Directions — Render every line of the records below as a Markdown table with the columns Row and Text, numbering each row and omitting blank lines.

Rows —
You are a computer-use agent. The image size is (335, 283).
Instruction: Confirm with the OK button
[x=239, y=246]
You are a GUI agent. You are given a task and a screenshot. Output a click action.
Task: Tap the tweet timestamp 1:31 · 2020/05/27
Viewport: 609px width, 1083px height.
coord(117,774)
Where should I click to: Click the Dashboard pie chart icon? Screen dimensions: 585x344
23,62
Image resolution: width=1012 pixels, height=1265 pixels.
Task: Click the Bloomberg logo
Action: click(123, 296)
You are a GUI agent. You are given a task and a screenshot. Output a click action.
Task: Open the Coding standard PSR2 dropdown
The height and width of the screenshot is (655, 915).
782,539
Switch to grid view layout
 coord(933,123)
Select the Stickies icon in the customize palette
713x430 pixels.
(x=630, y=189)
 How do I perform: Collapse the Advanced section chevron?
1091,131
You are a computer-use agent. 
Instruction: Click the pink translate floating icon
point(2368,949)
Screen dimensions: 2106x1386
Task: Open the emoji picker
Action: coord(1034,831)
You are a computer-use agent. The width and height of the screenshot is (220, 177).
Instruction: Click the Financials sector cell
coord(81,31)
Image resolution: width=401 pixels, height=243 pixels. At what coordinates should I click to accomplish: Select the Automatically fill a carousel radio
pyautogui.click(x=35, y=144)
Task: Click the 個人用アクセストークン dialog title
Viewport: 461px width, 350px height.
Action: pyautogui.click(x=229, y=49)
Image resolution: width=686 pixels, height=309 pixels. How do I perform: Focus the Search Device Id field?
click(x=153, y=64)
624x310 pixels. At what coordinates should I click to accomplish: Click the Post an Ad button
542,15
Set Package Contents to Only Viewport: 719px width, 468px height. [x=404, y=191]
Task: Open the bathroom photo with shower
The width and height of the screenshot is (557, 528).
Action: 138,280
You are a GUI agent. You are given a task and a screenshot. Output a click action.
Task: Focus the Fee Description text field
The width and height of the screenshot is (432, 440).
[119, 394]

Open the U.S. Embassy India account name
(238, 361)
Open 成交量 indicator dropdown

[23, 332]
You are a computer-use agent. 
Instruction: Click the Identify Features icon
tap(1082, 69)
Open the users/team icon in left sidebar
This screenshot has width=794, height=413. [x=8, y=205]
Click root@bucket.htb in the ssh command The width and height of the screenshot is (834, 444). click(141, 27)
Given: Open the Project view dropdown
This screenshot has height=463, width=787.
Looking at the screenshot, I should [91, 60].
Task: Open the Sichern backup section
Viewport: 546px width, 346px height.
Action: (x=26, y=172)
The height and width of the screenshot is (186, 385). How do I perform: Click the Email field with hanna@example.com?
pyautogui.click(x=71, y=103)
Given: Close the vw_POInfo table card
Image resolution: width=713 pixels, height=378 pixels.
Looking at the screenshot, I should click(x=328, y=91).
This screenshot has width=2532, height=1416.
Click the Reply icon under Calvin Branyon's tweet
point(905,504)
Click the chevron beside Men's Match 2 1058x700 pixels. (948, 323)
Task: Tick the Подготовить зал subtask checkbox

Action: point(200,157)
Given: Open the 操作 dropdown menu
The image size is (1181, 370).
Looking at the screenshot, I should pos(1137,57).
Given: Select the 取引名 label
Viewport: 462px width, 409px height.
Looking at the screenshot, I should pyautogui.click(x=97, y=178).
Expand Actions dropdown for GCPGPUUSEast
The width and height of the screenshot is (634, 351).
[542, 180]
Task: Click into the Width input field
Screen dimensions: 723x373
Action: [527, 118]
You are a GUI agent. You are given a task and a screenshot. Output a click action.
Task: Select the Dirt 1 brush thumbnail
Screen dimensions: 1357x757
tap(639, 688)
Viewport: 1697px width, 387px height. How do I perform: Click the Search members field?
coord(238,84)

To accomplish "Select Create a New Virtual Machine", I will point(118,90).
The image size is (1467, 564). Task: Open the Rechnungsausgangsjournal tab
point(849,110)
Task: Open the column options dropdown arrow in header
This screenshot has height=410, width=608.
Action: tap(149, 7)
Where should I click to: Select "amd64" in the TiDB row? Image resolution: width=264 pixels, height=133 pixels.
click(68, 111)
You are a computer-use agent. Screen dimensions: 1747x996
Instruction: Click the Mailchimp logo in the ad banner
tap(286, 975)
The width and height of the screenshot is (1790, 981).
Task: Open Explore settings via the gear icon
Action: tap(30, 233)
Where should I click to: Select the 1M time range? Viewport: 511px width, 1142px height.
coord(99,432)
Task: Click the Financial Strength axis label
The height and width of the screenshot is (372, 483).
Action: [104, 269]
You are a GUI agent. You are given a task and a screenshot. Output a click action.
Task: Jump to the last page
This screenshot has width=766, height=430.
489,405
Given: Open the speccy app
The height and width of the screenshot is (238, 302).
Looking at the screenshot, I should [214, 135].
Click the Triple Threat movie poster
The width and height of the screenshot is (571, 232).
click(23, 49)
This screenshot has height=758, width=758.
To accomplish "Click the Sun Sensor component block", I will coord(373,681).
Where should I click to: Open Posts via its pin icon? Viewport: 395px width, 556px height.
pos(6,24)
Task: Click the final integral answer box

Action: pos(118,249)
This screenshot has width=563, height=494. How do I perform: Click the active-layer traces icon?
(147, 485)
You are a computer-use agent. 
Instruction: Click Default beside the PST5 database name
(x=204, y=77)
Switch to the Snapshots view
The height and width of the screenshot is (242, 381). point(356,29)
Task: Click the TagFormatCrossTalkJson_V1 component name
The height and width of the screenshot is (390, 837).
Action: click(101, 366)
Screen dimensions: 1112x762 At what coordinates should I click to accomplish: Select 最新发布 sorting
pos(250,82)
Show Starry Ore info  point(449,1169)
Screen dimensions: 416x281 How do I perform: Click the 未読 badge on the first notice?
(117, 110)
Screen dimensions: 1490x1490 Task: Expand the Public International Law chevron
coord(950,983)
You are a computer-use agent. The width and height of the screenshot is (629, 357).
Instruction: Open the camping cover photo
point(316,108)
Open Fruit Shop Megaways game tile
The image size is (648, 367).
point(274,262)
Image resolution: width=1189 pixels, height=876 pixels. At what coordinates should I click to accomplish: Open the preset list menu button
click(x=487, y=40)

Result for this exercise —
| Row | Text |
|---|---|
| 1 | You are a computer-use agent. The image size is (335, 283). |
| 2 | Instruction: Confirm with the OK button |
| 3 | [x=239, y=246] |
| 4 | You are a GUI agent. You are given a task and a screenshot. Output a click action. |
| 5 | Task: Tap the tweet timestamp 1:31 · 2020/05/27 |
| 6 | Viewport: 609px width, 1083px height. |
| 7 | coord(117,774) |
| 8 | Where should I click to: Click the Dashboard pie chart icon? Screen dimensions: 585x344 |
| 9 | 23,62 |
| 10 | Image resolution: width=1012 pixels, height=1265 pixels. |
| 11 | Task: Click the Bloomberg logo |
| 12 | Action: click(123, 296) |
| 13 | You are a GUI agent. You are given a task and a screenshot. Output a click action. |
| 14 | Task: Open the Coding standard PSR2 dropdown |
| 15 | The height and width of the screenshot is (655, 915). |
| 16 | 782,539 |
| 17 | Switch to grid view layout |
| 18 |  coord(933,123) |
| 19 | Select the Stickies icon in the customize palette |
| 20 | 713x430 pixels. |
| 21 | (x=630, y=189) |
| 22 |  How do I perform: Collapse the Advanced section chevron? |
| 23 | 1091,131 |
| 24 | You are a computer-use agent.  |
| 25 | Instruction: Click the pink translate floating icon |
| 26 | point(2368,949) |
| 27 | Screen dimensions: 2106x1386 |
| 28 | Task: Open the emoji picker |
| 29 | Action: coord(1034,831) |
| 30 | You are a computer-use agent. The width and height of the screenshot is (220, 177). |
| 31 | Instruction: Click the Financials sector cell |
| 32 | coord(81,31) |
| 33 | Image resolution: width=401 pixels, height=243 pixels. At what coordinates should I click to accomplish: Select the Automatically fill a carousel radio |
| 34 | pyautogui.click(x=35, y=144) |
| 35 | Task: Click the 個人用アクセストークン dialog title |
| 36 | Viewport: 461px width, 350px height. |
| 37 | Action: pyautogui.click(x=229, y=49) |
| 38 | Image resolution: width=686 pixels, height=309 pixels. How do I perform: Focus the Search Device Id field? |
| 39 | click(x=153, y=64) |
| 40 | 624x310 pixels. At what coordinates should I click to accomplish: Click the Post an Ad button |
| 41 | 542,15 |
| 42 | Set Package Contents to Only Viewport: 719px width, 468px height. [x=404, y=191] |
| 43 | Task: Open the bathroom photo with shower |
| 44 | The width and height of the screenshot is (557, 528). |
| 45 | Action: 138,280 |
| 46 | You are a GUI agent. You are given a task and a screenshot. Output a click action. |
| 47 | Task: Focus the Fee Description text field |
| 48 | The width and height of the screenshot is (432, 440). |
| 49 | [119, 394] |
| 50 | Open the U.S. Embassy India account name |
| 51 | (238, 361) |
| 52 | Open 成交量 indicator dropdown |
| 53 | [23, 332] |
| 54 | You are a computer-use agent.  |
| 55 | Instruction: Click the Identify Features icon |
| 56 | tap(1082, 69) |
| 57 | Open the users/team icon in left sidebar |
| 58 | This screenshot has width=794, height=413. [x=8, y=205] |
| 59 | Click root@bucket.htb in the ssh command The width and height of the screenshot is (834, 444). click(141, 27) |
| 60 | Given: Open the Project view dropdown |
| 61 | This screenshot has height=463, width=787. |
| 62 | Looking at the screenshot, I should [91, 60]. |
| 63 | Task: Open the Sichern backup section |
| 64 | Viewport: 546px width, 346px height. |
| 65 | Action: (x=26, y=172) |
| 66 | The height and width of the screenshot is (186, 385). How do I perform: Click the Email field with hanna@example.com? |
| 67 | pyautogui.click(x=71, y=103) |
| 68 | Given: Close the vw_POInfo table card |
| 69 | Image resolution: width=713 pixels, height=378 pixels. |
| 70 | Looking at the screenshot, I should click(x=328, y=91). |
| 71 | This screenshot has width=2532, height=1416. |
| 72 | Click the Reply icon under Calvin Branyon's tweet |
| 73 | point(905,504) |
| 74 | Click the chevron beside Men's Match 2 1058x700 pixels. (948, 323) |
| 75 | Task: Tick the Подготовить зал subtask checkbox |
| 76 | Action: point(200,157) |
| 77 | Given: Open the 操作 dropdown menu |
| 78 | The image size is (1181, 370). |
| 79 | Looking at the screenshot, I should pos(1137,57). |
| 80 | Given: Select the 取引名 label |
| 81 | Viewport: 462px width, 409px height. |
| 82 | Looking at the screenshot, I should pyautogui.click(x=97, y=178). |
| 83 | Expand Actions dropdown for GCPGPUUSEast |
| 84 | The width and height of the screenshot is (634, 351). |
| 85 | [542, 180] |
| 86 | Task: Click into the Width input field |
| 87 | Screen dimensions: 723x373 |
| 88 | Action: [527, 118] |
| 89 | You are a GUI agent. You are given a task and a screenshot. Output a click action. |
| 90 | Task: Select the Dirt 1 brush thumbnail |
| 91 | Screen dimensions: 1357x757 |
| 92 | tap(639, 688) |
| 93 | Viewport: 1697px width, 387px height. How do I perform: Click the Search members field? |
| 94 | coord(238,84) |
| 95 | To accomplish "Select Create a New Virtual Machine", I will point(118,90). |
| 96 | The image size is (1467, 564). Task: Open the Rechnungsausgangsjournal tab |
| 97 | point(849,110) |
| 98 | Task: Open the column options dropdown arrow in header |
| 99 | This screenshot has height=410, width=608. |
| 100 | Action: tap(149, 7) |
| 101 | Where should I click to: Select "amd64" in the TiDB row? Image resolution: width=264 pixels, height=133 pixels. |
| 102 | click(68, 111) |
| 103 | You are a computer-use agent. Screen dimensions: 1747x996 |
| 104 | Instruction: Click the Mailchimp logo in the ad banner |
| 105 | tap(286, 975) |
| 106 | The width and height of the screenshot is (1790, 981). |
| 107 | Task: Open Explore settings via the gear icon |
| 108 | Action: tap(30, 233) |
| 109 | Where should I click to: Select the 1M time range? Viewport: 511px width, 1142px height. |
| 110 | coord(99,432) |
| 111 | Task: Click the Financial Strength axis label |
| 112 | The height and width of the screenshot is (372, 483). |
| 113 | Action: [104, 269] |
| 114 | You are a GUI agent. You are given a task and a screenshot. Output a click action. |
| 115 | Task: Jump to the last page |
| 116 | This screenshot has width=766, height=430. |
| 117 | 489,405 |
| 118 | Given: Open the speccy app |
| 119 | The height and width of the screenshot is (238, 302). |
| 120 | Looking at the screenshot, I should [214, 135]. |
| 121 | Click the Triple Threat movie poster |
| 122 | The width and height of the screenshot is (571, 232). |
| 123 | click(23, 49) |
| 124 | This screenshot has height=758, width=758. |
| 125 | To accomplish "Click the Sun Sensor component block", I will coord(373,681). |
| 126 | Where should I click to: Open Posts via its pin icon? Viewport: 395px width, 556px height. |
| 127 | pos(6,24) |
| 128 | Task: Click the final integral answer box |
| 129 | Action: pos(118,249) |
| 130 | This screenshot has width=563, height=494. How do I perform: Click the active-layer traces icon? |
| 131 | (147, 485) |
| 132 | You are a computer-use agent.  |
| 133 | Instruction: Click Default beside the PST5 database name |
| 134 | (x=204, y=77) |
| 135 | Switch to the Snapshots view |
| 136 | The height and width of the screenshot is (242, 381). point(356,29) |
| 137 | Task: Click the TagFormatCrossTalkJson_V1 component name |
| 138 | The height and width of the screenshot is (390, 837). |
| 139 | Action: click(101, 366) |
| 140 | Screen dimensions: 1112x762 At what coordinates should I click to accomplish: Select 最新发布 sorting |
| 141 | pos(250,82) |
| 142 | Show Starry Ore info  point(449,1169) |
| 143 | Screen dimensions: 416x281 How do I perform: Click the 未読 badge on the first notice? |
| 144 | (117, 110) |
| 145 | Screen dimensions: 1490x1490 Task: Expand the Public International Law chevron |
| 146 | coord(950,983) |
| 147 | You are a computer-use agent. The width and height of the screenshot is (629, 357). |
| 148 | Instruction: Open the camping cover photo |
| 149 | point(316,108) |
| 150 | Open Fruit Shop Megaways game tile |
| 151 | The image size is (648, 367). |
| 152 | point(274,262) |
| 153 | Image resolution: width=1189 pixels, height=876 pixels. At what coordinates should I click to accomplish: Open the preset list menu button |
| 154 | click(x=487, y=40) |